Privatized Central Bank Digital Currencies arrive next month. With these and digital IDs, the surveillance state has us all by the short hairs. From The Winepress at thewinepress.substack.com:
The OCC will provide a path for both traditional and innovative approaches to financial services to ensure the banking system keeps pace with the evolution of finance and supports a modern economy.”

On Friday, the Trump administration approved five new crypto banks that will be able to legally manage cryptocurrencies and digital assets, specifically tokenized digital dollars in the form of stablecoins.
President Trump signed the GENIUS Act in July, providing federal legislation for stablecoins (programmable “money-like” tokens, privatized CBDCs). AI and Crypto David Sachs, a member of the PayPal mafia, acknowledged that the bill creates “digital dollars.”
“This genius act will unlock American dominance in the crypto industry by creating clear rules of the road. It will update arcade payment rails with a revolutionary new payment system, and it will extend US dollar anonymous, like you said, globally by creating a digital dollar that people all over the world can use.

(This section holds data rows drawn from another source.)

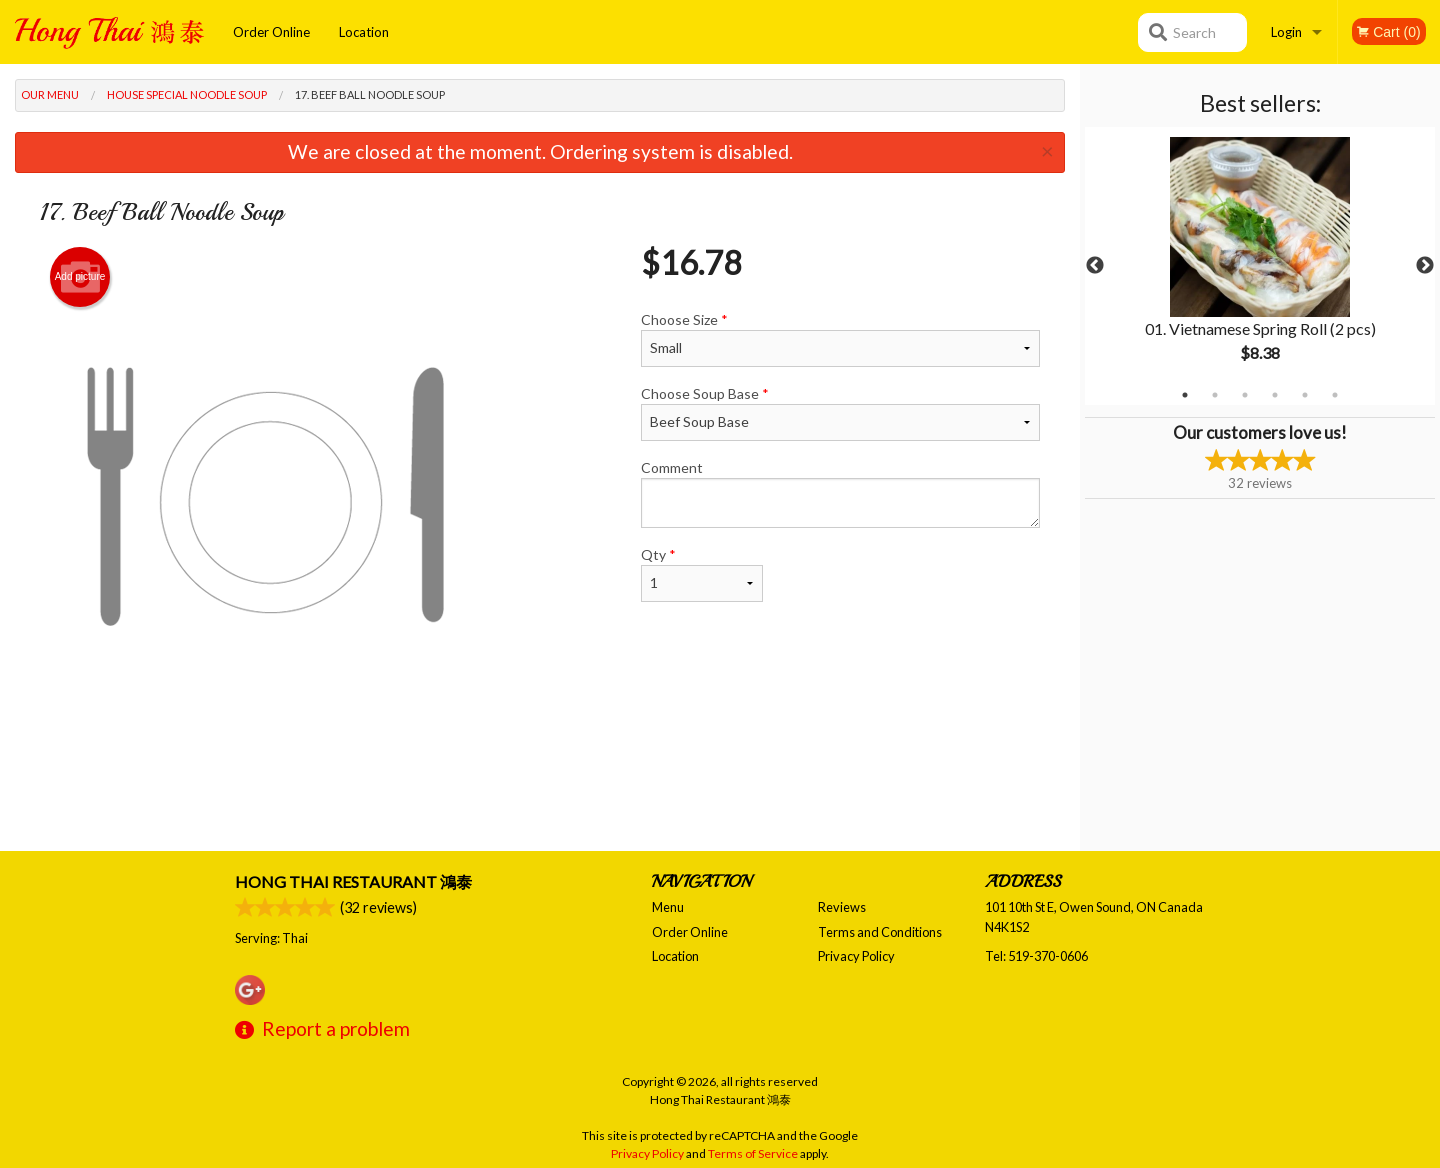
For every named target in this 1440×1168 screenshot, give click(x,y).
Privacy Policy (856, 956)
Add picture (80, 277)
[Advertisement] (540, 786)
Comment (840, 493)
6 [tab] (1335, 395)
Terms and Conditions (880, 932)
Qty (702, 574)
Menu (668, 907)
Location (364, 32)
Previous (1095, 266)
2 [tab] (1215, 395)
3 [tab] (1245, 395)
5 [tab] (1305, 395)
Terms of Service (753, 1153)
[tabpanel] (1260, 266)
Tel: (1036, 956)
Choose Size (840, 339)
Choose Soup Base (840, 413)
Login (1286, 32)
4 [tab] (1275, 395)
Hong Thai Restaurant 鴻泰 (353, 881)
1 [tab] (1185, 395)
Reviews (842, 907)
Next (1425, 266)
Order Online (271, 32)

“And for every digital dollar in a crypto wallet, there’ll be a traditional dollar in a US bank account, which will create trillions of dollars demand for US Treasuries. So that is the power of this bill, as you asked all the comments, this is a huge promise made and promise kept by President Trump.”
[see article for video]
Per a summary of the bill, the Genius Act allows third-party entities and corporations to become a ‘bank.’
Under the bill, only permitted issuers may issue a payment stablecoin for use by U.S. persons, subject to certain exceptions and safe harbors. Permitted issuers must be a subsidiary of an insured depository institution, a federal-qualified nonbank payment stablecoin issuer, or a state-qualified payment stablecoin issuer. Permitted issuers must be regulated by the appropriate federal or state regulator. Permitted issuers may choose federal or state regulation; however, state regulation is limited to those with a stablecoin issuance of $10 billion or less.
Permitted issuers must maintain reserves backing the stablecoin on a one-to-one basis using U.S. currency or other similarly liquid assets, as specified. Permitted issuers must also publicly disclose their redemption policy and publish monthly the details of their reserves.
Sounds like Derp State globalism from Moshe Trumpstein of MIGA.